Wells Traditions, Family, and Advice: Hayley Messenger ’13
If you’re not a Wellsian, it’s hard to understand the tradition of the “Oddline/Evenline” competition and why it means so much to many students. It sounds like a simple competition between the class years that end in odd numbers versus the class years that end in even numbers. But as Hayley Messenger ’13, a dancer from Clayton, NY says, “Oddline defines my experience here.”
Last year as an Oddline Song Leader, Hayley taught parodies of popular songs to women in the Classes of 2011 and 2013. After three weeks of practicing and brownnosing judges, Hayley and her team proved triumphant in their sing-off in front of the entire school body. Her team also won the basketball competition. The men’s Evenline team won the dance-off and the men’s Oddline team won the dodgeball game.
Traditions like Oddline/Evenline are part of why Wells was appealing to Hayley, whose family members attended Wells. “I knew that the traditions gave you a special connection to other students and that there was a strong sisterhood and brotherhood bond here,” she says. “You’re really like a family. And I’ve embraced that. It means a lot to me to have this huge family.”
Hayley, who grew up in the Thousand Islands region of New York, was initially concerned about what the culture would be like at a college the size of Wells. “I went to a small high school, and there was a lot of gossiping and backstabbing. I was pleasantly surprised that it wasn’t like that at Wells,” she says. “I’m totally comfortable here.”
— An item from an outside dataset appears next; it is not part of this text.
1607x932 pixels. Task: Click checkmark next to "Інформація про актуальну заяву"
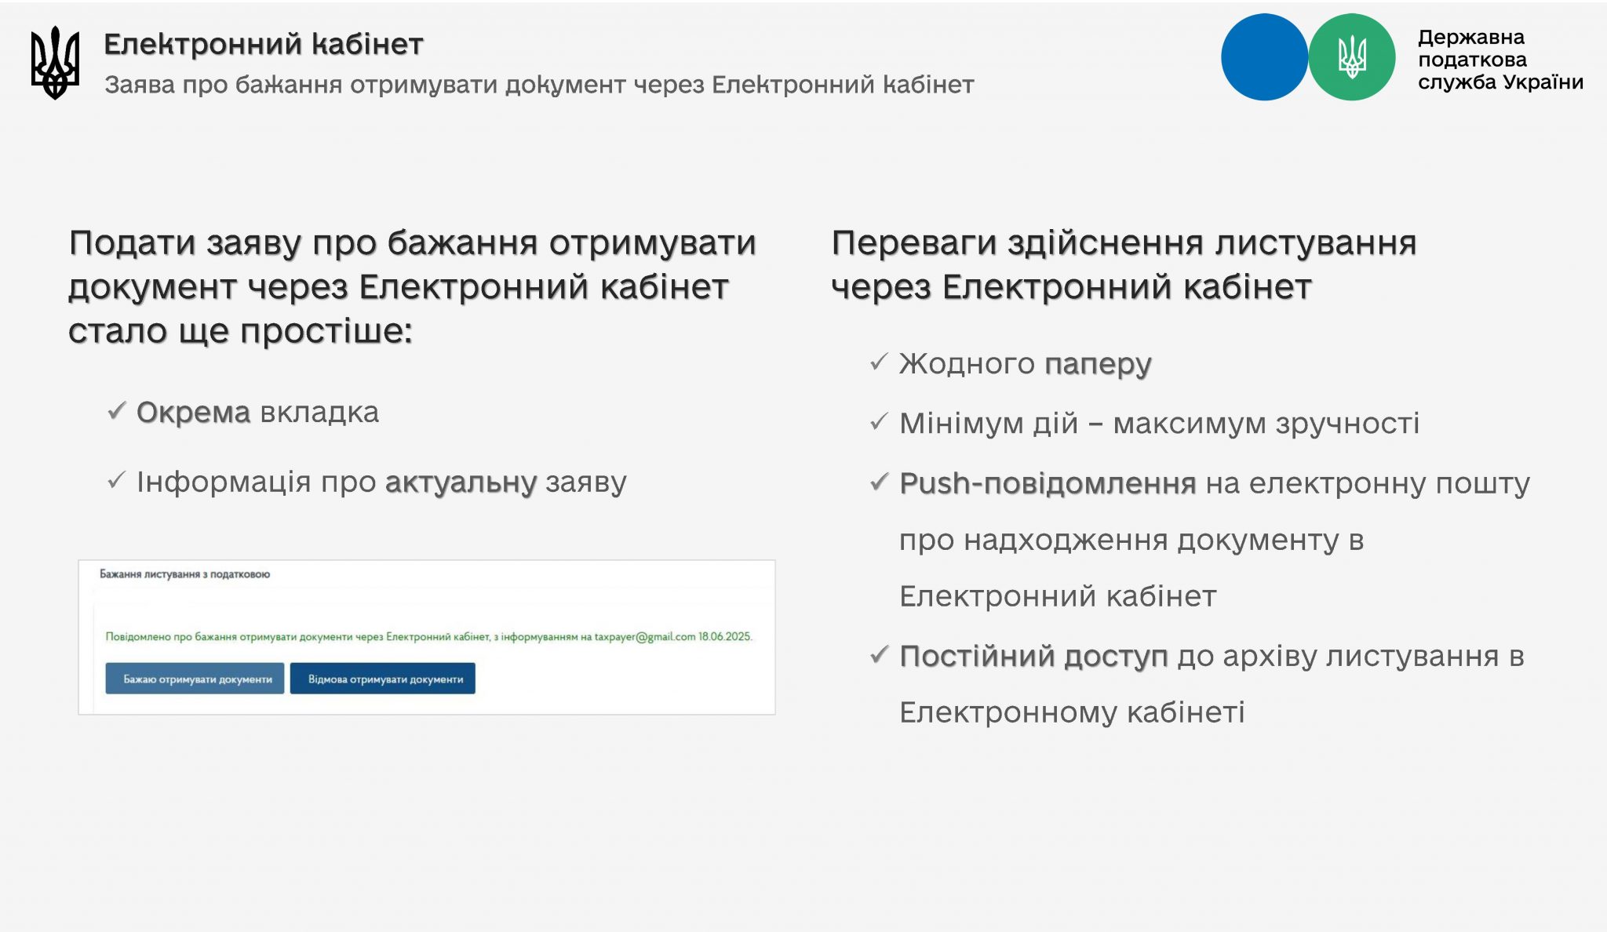point(117,479)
Pursuing an individualized major in Education and French, Hayley completed an internship shadowing a French teacher to help confirm her career goals. She has also continued to hone her skills as a dancer by taking courses at Wells in ballet, tab, jazz, point, and modern. As a member and now co-chair of the Dance Collective, Hayley performs student-choreographed works to a packed Phipps Auditorium each year.
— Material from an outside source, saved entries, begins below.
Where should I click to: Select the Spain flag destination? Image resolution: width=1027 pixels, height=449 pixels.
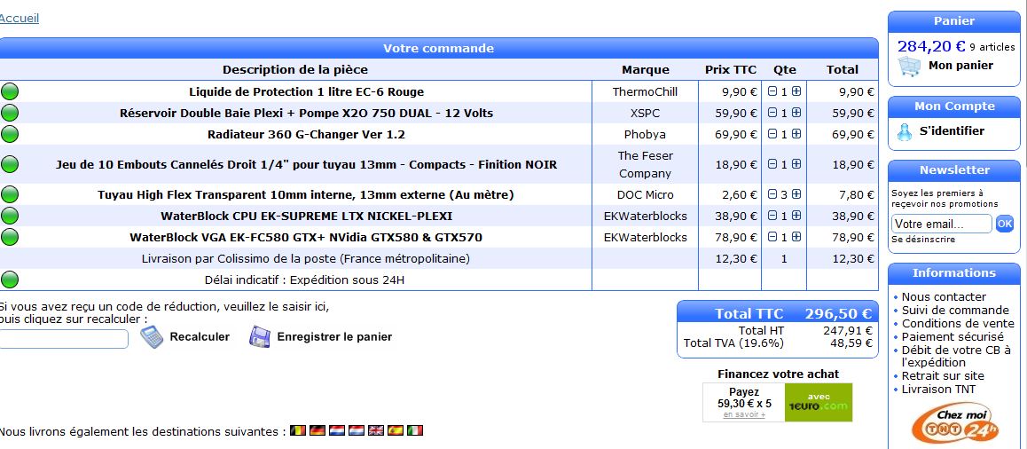click(395, 431)
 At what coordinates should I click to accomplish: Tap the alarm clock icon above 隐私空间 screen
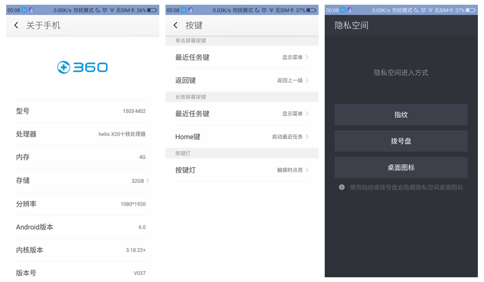point(424,10)
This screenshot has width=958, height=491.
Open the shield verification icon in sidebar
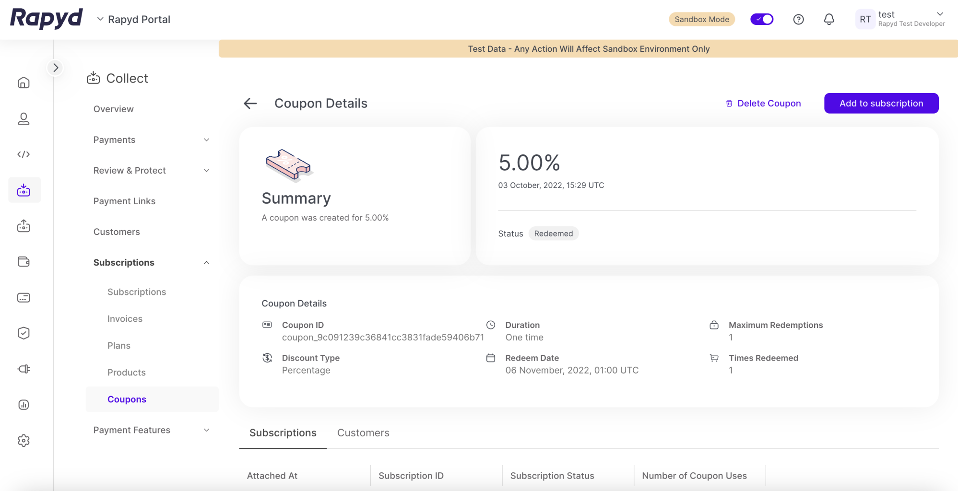24,333
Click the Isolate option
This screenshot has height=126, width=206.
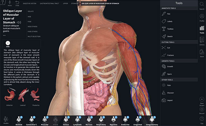coord(31,12)
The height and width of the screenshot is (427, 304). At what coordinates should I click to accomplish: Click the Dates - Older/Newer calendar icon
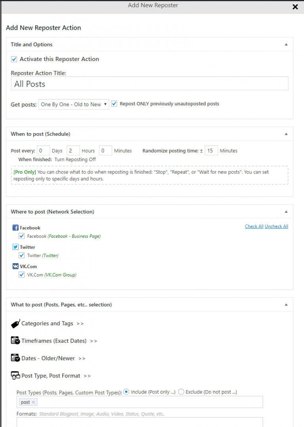coord(15,358)
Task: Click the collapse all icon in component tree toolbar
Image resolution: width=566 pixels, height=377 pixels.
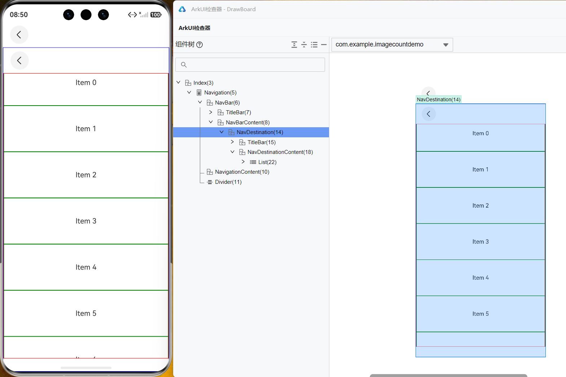Action: [x=304, y=45]
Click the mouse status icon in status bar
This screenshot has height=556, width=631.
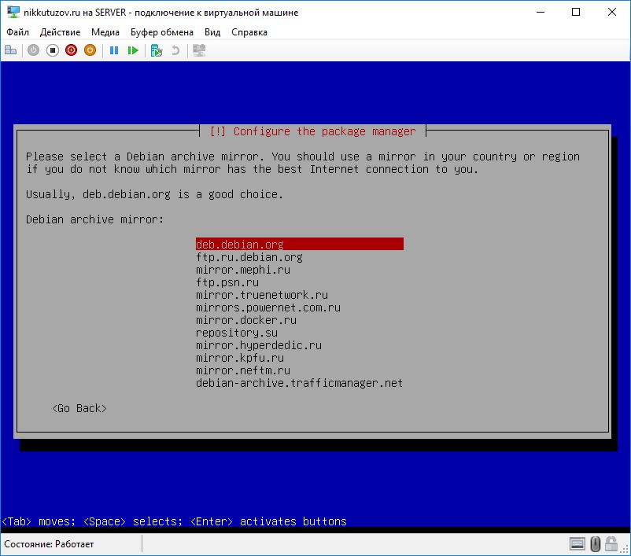[x=596, y=543]
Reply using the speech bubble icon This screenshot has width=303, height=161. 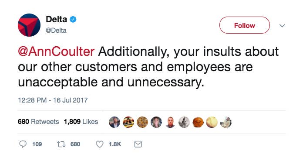23,144
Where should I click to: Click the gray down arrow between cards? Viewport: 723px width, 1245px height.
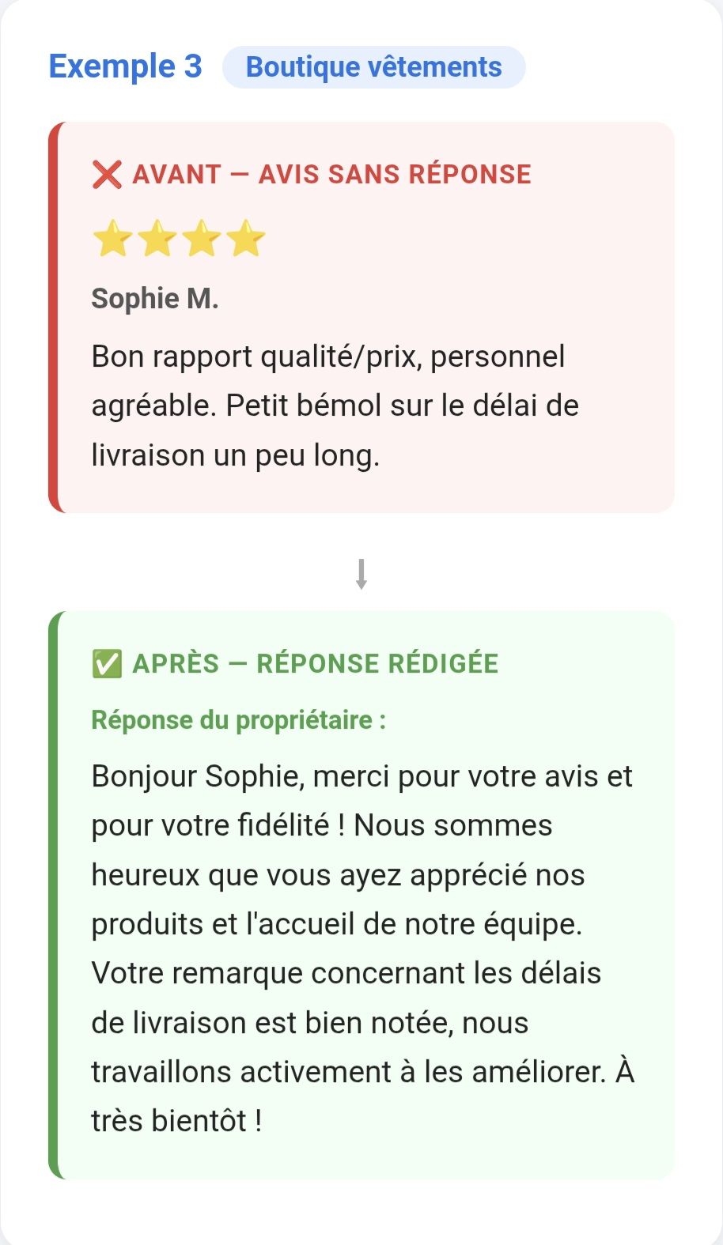362,575
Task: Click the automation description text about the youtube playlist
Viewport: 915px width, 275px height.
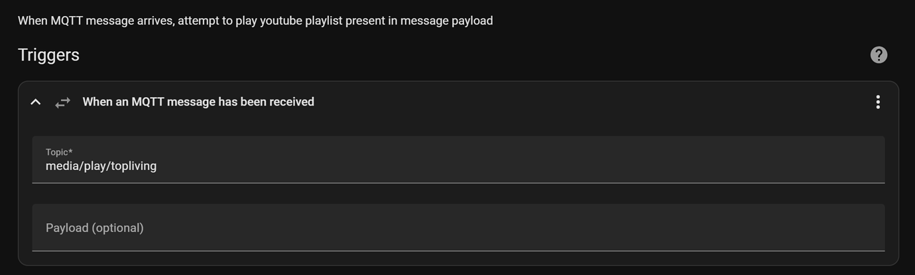Action: pyautogui.click(x=255, y=21)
A Wells Peer Leader, Hayley offers these pearls of wisdom to the incoming students she advises. “Be yourself—you won’t be judged,” she says. “Also, try new things, because there are so many opportunities to explore here, and you might be surprised by what you enjoy. And make connections that will help you grow now and in the future. Find a mentor and be a mentor. There are friends, faculty, staff and alumni who have great advice and can connect you with internships and other opportunities.”